Tras la Guerra Civil, el problema de España está presente en dos libros de 1949 que representan una bifurcación en la intelectualidad falangista de posguerra, a saber: ‘El problema de España’ de Pedro Laín Entralgo, y ‘España sin problema’ de Rafael Calvo Serer. El primero mostraba su desengaño de cierta parte de los doctos del bando nacional, como el citado Laín, Dionisio Ridruejo, Antonio Tovar y Gonzalo Torrente Ballester; y el segundo, exhibiendo la aceptación joseantoniana sin complejos de España como «unidad de destino en lo universal» y el nostálgico y ultracatólico «por el imperio hacia Dios».

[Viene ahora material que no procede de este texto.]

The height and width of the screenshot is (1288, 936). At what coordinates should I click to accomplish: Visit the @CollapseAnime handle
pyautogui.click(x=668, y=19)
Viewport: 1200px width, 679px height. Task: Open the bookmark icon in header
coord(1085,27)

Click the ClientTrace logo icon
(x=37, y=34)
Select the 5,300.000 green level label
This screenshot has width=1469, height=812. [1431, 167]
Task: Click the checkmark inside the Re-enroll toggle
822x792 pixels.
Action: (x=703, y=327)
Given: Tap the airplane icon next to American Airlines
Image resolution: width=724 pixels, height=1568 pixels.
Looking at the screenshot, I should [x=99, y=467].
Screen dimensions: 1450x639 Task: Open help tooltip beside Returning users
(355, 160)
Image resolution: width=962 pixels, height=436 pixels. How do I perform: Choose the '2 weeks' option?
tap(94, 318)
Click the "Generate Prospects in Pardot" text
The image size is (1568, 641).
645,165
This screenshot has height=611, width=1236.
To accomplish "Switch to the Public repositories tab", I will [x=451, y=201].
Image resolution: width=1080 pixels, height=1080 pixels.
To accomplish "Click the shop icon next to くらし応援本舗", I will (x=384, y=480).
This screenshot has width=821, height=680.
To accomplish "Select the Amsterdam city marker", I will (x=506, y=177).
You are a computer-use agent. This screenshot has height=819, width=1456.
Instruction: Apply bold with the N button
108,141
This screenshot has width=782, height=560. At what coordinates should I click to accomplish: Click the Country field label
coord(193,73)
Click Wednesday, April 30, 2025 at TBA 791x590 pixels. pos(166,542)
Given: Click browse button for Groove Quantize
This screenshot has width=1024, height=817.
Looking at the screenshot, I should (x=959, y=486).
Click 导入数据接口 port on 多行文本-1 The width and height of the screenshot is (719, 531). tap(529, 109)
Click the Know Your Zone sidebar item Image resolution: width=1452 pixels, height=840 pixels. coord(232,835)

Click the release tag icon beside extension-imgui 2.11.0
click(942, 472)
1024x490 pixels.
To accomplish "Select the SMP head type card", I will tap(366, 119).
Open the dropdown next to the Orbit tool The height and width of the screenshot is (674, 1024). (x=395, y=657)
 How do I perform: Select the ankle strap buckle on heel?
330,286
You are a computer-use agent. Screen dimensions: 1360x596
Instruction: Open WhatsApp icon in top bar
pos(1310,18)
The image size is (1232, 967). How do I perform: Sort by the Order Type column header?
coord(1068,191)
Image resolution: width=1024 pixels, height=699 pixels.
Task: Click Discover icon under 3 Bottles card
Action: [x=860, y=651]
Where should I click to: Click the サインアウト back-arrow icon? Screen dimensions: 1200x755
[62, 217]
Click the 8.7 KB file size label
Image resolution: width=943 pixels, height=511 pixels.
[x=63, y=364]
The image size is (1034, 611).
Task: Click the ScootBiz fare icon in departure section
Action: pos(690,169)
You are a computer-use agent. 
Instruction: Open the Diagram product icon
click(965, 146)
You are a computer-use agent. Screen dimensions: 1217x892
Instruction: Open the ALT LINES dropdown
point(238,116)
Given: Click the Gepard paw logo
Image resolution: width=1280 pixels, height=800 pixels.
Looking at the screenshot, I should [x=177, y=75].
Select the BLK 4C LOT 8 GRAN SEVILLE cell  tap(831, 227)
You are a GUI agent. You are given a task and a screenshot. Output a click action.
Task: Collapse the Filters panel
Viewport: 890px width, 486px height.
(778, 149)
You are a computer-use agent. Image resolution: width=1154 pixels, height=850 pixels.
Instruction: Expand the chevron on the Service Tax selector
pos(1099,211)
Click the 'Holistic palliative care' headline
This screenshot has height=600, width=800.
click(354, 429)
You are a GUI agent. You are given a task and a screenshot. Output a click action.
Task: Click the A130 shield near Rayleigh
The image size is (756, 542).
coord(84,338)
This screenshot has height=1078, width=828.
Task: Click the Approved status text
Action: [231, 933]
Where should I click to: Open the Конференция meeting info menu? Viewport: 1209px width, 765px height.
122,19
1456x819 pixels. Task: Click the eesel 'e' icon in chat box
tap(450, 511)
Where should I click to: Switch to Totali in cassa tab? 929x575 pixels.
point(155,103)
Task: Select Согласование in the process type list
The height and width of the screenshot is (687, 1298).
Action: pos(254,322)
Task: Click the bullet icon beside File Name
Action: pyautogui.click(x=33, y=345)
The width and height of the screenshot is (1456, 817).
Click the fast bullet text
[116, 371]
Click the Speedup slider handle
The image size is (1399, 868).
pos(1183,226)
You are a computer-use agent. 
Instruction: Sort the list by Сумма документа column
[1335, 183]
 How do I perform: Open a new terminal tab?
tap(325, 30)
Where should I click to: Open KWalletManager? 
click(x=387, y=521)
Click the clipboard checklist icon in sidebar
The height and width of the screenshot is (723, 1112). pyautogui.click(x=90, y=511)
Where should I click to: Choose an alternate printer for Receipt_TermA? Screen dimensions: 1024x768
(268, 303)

La polémica intelectual acerca del problema de España lo representan, como es sabido, progresistas y tradicionalistas. Progresismo y tradicionalismo son las dos aguas torrenciales que invaden nuestro siglo XIX y parte del XX. Ambas tendencias se caracterizan, entre otros aspectos, por la utopía. La utopía progresista era la esperanza en un Reino de Dios secularizado, laico, estrictamente histórico. El progresista revierte en inmediatez todo lo que hasta entonces había sido trascendencia y eternidad. La utopía del tradicionalista español era, por el otro extremo, la esperanza de un Reino de Dios histórica y políticamente realizado, alentada en el sueño de un ‘Imperium Catholicum’ que se remonta a los tiempos ‘gloriosos’ e ‘imperiales’ de Carlos V y Felipe II; el de «una España grande y libre» de más reciente ortodoxia, como carril obligado a base de hostia limpia para quien, permítaseme la ironía, no comulgase con el orden establecido.

Mientras la España del siglo XVI representa una unidad férrea e indisoluble, y el adversario lo constituía lo «no español» y lo «no católico», los agonistas del XIX y buena parte del XX viven su acción trágica en dos grupos irreductibles; el «liberal e innovador republicano» y el «conservador reaccionario nacional». O si se quiere con los términos ‘las izquierdas’ y ‘las derechas’. Pero esa dicotomía cobra hoy una nueva dimensión. Por una parte, está la de los políticos ineptos que berrean, pelean y se insultan con el «yo mejor que tú», esgrimiendo títulos de pacotilla; por la otra, la de los ciudadanos con talento que cumplen silenciosamente con su deber en el andamio de todos los días. Son los epígonos de quienes, abandonando sus diferencias políticas, supieron resolver ejemplarmente una difícil transición, el paso del Rubicón que va de la dictadura a la democracia, superando el inveterado corrimiento español de que a todo ‘cambio’ sucede una ‘reacción’. Y como resultado surgió una España de enormes avances en todos los campos, pero a lo que parece le falta batería de larga duración. ¿Servirá hoy como lección todo lo sucedido en su historia, o volveremos a comportarnos peor que los asnos, que, pese a burros, nunca tropiezan dos veces en la misma piedra?